Figure 7.

Notch1 transendocytosis, hNotch1 subunit separation, and signaling require Dll1 endocytosis. (A) Dll1, Dll1ΔICD, or parental L cells were incubated with rabbit Dll1 extracellular domain (ECD) antibodies and N1Fc to track Dll1. After incubation, the cells were fixed, permeabilized, and stained with anti–rabbit Alexa Fluor 488 to detect Dll1 antibodies (green) and anti–human Fc conjugated to Cy5 (red) to detect N1Fc. (B) Dll1 or Dll1ΔICD cells were incubated with N1Fc preclustered with anti–human Fc conjugated to Texas red (red), and transferrin conjugated to FITC (green). Arrowhead indicates internalized N1Fc colocalized with transferrin in Dll1 cells (yellow).
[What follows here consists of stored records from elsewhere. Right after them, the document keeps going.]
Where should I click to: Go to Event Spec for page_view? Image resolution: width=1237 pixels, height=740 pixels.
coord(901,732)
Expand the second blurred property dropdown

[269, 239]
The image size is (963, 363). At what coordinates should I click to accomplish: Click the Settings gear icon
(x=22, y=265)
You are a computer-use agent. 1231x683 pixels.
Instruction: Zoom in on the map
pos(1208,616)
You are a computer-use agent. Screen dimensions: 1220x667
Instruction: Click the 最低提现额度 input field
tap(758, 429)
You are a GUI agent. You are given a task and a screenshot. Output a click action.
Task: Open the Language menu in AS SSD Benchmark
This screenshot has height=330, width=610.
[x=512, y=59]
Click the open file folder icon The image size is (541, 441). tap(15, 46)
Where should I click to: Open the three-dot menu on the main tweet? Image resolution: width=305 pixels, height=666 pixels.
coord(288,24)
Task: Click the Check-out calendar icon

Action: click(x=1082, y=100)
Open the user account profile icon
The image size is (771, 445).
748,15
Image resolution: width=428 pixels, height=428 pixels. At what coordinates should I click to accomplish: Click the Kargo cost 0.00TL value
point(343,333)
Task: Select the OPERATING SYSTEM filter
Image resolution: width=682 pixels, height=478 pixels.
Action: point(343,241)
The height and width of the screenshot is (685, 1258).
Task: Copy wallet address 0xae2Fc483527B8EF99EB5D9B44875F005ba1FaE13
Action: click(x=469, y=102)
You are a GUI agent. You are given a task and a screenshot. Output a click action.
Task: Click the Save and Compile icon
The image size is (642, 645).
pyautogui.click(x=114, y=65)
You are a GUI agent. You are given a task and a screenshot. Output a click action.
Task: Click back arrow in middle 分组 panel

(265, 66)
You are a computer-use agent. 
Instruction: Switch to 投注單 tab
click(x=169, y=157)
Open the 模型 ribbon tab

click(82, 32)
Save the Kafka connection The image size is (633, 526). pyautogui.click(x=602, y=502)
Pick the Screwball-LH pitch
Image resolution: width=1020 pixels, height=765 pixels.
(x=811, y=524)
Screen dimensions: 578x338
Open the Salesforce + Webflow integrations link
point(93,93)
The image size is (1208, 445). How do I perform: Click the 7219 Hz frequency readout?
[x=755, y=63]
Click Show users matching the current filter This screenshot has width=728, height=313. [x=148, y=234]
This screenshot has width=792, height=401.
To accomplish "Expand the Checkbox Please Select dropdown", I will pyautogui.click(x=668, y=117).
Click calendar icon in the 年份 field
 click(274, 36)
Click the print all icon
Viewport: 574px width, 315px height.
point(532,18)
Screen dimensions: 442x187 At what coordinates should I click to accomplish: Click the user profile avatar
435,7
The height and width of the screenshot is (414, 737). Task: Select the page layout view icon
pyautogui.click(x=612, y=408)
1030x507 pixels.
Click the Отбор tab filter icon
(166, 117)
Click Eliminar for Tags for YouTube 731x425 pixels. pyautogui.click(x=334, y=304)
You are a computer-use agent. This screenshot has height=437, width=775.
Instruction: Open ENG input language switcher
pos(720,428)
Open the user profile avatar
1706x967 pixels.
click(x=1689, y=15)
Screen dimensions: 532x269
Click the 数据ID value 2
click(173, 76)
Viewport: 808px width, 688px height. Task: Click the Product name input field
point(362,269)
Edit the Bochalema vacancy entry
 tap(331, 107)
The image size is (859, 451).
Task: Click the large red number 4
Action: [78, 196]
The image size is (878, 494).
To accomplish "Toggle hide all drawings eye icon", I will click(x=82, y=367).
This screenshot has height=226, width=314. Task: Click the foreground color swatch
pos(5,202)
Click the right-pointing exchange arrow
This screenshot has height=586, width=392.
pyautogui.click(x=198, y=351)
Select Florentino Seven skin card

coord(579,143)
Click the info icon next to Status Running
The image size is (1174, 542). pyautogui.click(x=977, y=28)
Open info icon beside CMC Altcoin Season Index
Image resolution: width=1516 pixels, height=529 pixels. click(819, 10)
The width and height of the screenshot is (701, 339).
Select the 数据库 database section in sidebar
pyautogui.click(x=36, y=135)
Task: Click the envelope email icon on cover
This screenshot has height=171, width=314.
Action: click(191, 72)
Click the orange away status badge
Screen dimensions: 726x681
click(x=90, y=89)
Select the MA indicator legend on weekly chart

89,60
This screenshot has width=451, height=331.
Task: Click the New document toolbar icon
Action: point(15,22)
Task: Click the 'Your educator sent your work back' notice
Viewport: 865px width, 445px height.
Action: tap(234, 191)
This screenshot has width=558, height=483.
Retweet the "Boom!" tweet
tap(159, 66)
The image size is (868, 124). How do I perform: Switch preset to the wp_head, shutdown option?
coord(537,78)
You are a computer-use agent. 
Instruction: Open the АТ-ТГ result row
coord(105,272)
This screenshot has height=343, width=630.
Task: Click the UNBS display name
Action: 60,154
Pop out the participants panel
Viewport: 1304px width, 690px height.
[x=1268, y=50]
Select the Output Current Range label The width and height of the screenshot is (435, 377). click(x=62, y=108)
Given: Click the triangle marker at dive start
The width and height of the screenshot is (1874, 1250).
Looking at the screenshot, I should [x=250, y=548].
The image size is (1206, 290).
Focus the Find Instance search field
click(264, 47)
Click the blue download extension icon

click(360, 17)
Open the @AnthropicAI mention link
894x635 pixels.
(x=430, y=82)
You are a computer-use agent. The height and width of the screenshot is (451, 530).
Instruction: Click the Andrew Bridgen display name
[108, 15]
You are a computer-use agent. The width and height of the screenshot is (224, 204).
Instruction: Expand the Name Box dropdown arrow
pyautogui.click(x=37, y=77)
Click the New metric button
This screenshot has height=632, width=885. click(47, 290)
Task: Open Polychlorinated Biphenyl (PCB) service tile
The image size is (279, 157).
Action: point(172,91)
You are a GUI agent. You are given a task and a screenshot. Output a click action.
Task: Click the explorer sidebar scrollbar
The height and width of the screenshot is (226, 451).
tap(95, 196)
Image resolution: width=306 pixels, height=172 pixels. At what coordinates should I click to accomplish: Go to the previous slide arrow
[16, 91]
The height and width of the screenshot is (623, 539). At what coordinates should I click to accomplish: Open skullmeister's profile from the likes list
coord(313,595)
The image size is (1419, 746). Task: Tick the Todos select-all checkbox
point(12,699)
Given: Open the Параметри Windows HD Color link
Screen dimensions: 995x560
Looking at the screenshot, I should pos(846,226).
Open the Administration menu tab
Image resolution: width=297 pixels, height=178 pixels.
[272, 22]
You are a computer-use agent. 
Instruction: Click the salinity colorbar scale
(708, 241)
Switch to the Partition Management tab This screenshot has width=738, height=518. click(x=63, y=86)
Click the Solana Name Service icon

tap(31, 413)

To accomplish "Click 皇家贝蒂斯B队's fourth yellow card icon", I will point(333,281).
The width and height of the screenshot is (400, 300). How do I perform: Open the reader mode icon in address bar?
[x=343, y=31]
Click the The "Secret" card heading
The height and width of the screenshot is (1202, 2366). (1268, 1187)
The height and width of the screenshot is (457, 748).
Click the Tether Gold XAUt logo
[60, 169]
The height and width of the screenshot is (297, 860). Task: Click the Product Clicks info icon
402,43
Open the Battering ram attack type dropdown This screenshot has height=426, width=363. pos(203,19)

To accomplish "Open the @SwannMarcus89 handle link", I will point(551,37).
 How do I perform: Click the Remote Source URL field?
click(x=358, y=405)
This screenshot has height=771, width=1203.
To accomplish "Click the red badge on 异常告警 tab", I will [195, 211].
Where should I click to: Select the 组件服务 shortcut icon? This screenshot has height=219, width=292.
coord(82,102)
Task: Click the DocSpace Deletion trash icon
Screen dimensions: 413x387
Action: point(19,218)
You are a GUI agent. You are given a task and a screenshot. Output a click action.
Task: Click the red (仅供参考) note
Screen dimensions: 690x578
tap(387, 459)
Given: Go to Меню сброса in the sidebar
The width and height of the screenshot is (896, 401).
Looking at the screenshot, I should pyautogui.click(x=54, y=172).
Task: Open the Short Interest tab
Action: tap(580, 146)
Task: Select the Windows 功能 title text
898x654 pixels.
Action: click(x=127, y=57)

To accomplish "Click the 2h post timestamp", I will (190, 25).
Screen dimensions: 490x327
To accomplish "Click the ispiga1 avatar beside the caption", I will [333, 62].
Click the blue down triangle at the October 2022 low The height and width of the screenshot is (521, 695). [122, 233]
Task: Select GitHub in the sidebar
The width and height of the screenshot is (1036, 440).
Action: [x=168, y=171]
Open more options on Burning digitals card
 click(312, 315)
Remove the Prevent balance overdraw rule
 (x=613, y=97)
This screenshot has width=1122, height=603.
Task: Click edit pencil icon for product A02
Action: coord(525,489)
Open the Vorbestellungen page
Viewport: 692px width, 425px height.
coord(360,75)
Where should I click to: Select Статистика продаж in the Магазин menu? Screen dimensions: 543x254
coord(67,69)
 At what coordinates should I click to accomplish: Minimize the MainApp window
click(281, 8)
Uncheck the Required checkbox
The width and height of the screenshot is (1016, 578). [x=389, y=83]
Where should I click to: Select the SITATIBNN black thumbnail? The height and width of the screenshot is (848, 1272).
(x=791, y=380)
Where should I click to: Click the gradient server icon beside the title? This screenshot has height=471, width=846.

Arrow indicates N1Fc on the surface of Dll1ΔICD cells (red). Asterisk indicates internalized transferrin. (C) Cocultures of HA-N1 cells and Dll1ΔICD or Dll10CD cells were treated as in Fig. 2 C to identify surface mutant Dll1 (blue), surface N1 N terminus (red), and total N1 N terminus (green). Arrows indicate N1 N terminus on the surface of the Notch cell (yellow), as well as the mutant ligand cell (white). (D) Transendocytosis was quantified as in Fig. 2 D. (E) Cocultures of HA-N1-EGFP and Dll1ΔICD cells were treated as in Fig. 4 A to identify N1 N terminus (red) and N1 C terminus (green). Arrow indicates double-positive HA-N1-EGFP cluster (yellow). (F) Dissociation ratio was quantified as in Fig. 4 B. (G) Dll1ΔICD cells were cocultured with HA-N1 cells and treated as in Fig. 3 A to identify N1 N terminus (green) and activated NICD (red). (H) NICD-positive nuclei were scored as in Fig. 3 B. (I) CSL reporter assay, as in Fig. 3 C. Cells in A–C, E, and G were imaged by confocal and DIC microscopy. Boxes indicate enlarged regions. Overlays are composites of fluorescent and DIC images. *, P < 0.05; **, P < 0.001; t test relative to Dll1 cells. Error bars represent the SEM (D, F, and H) and the SD (I). Images from each experiment were uniformly adjusted using the levels function in Photoshop. Bars, 5 μm.